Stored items
━━━━━━━━

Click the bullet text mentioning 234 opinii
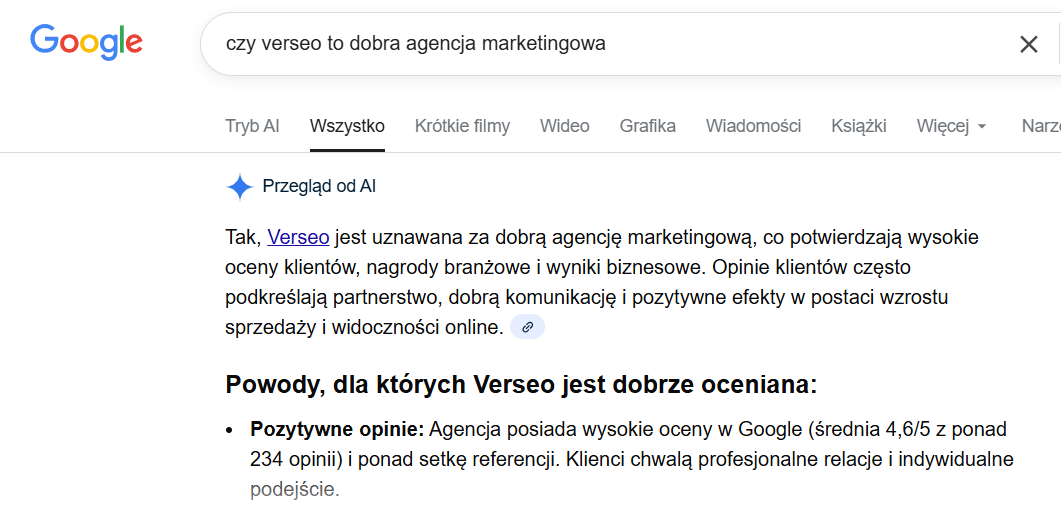The width and height of the screenshot is (1061, 516). click(630, 460)
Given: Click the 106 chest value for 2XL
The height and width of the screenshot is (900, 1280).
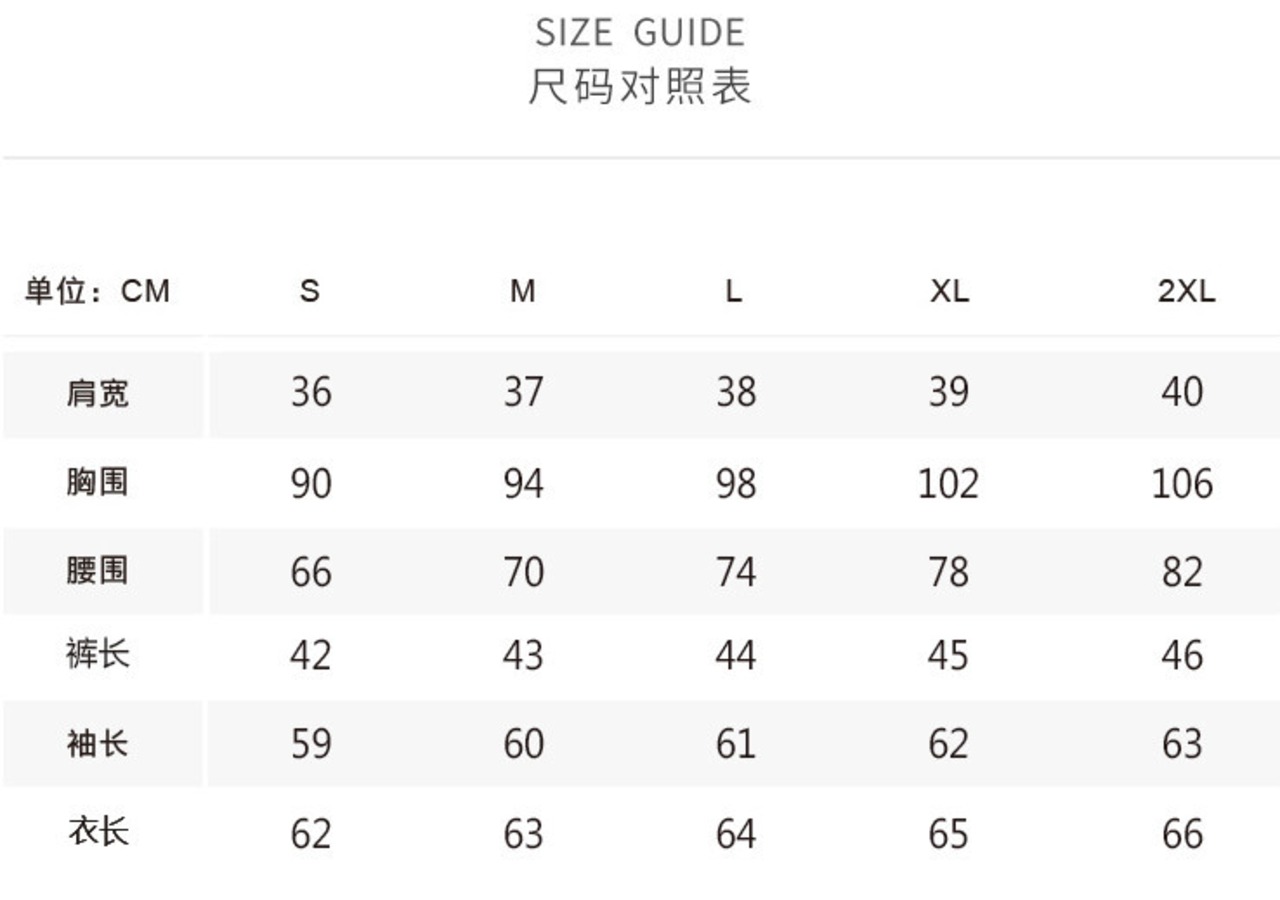Looking at the screenshot, I should coord(1182,484).
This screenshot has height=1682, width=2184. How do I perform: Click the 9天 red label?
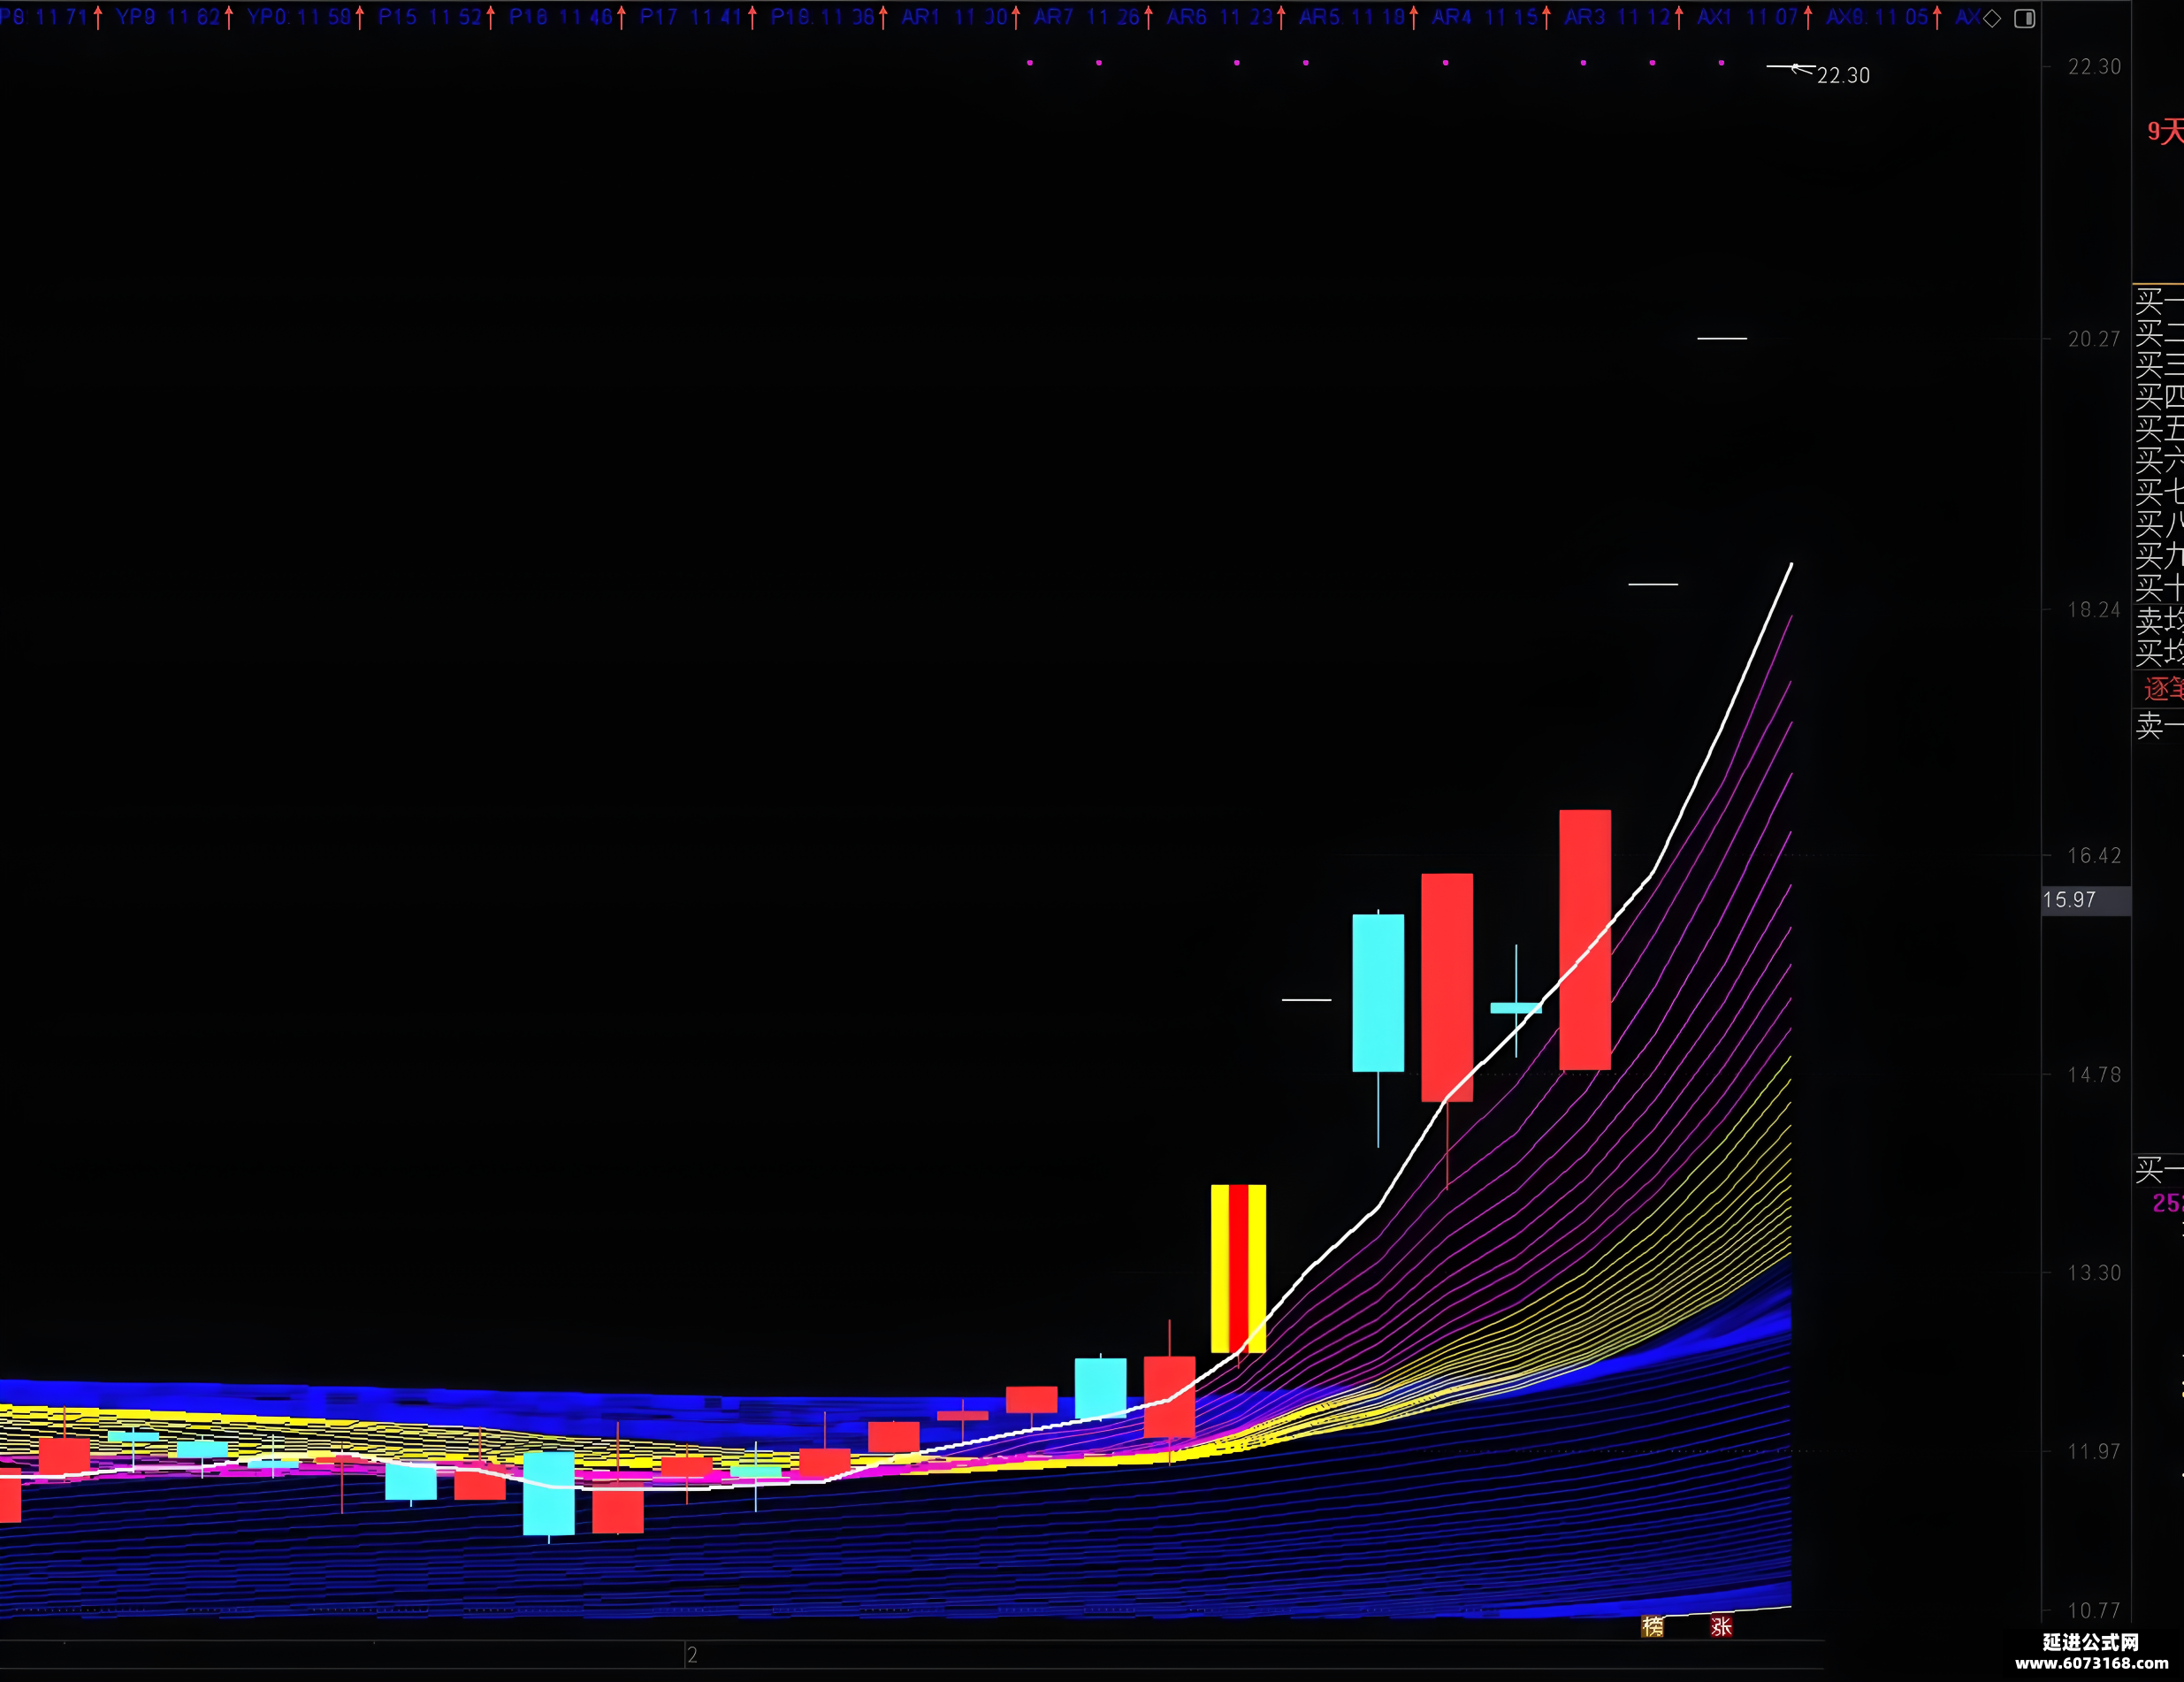tap(2165, 131)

━━━━━━━━

Work required » For each line above, output its wording exactly and leave out any picture.

Task answer »
Click the bullet text mentioning 234 opinii
The width and height of the screenshot is (1061, 516). click(630, 460)
Given: Click the 106 chest value for 2XL
The height and width of the screenshot is (900, 1280).
Looking at the screenshot, I should coord(1182,484).
This screenshot has height=1682, width=2184. How do I perform: Click the 9天 red label?
tap(2165, 131)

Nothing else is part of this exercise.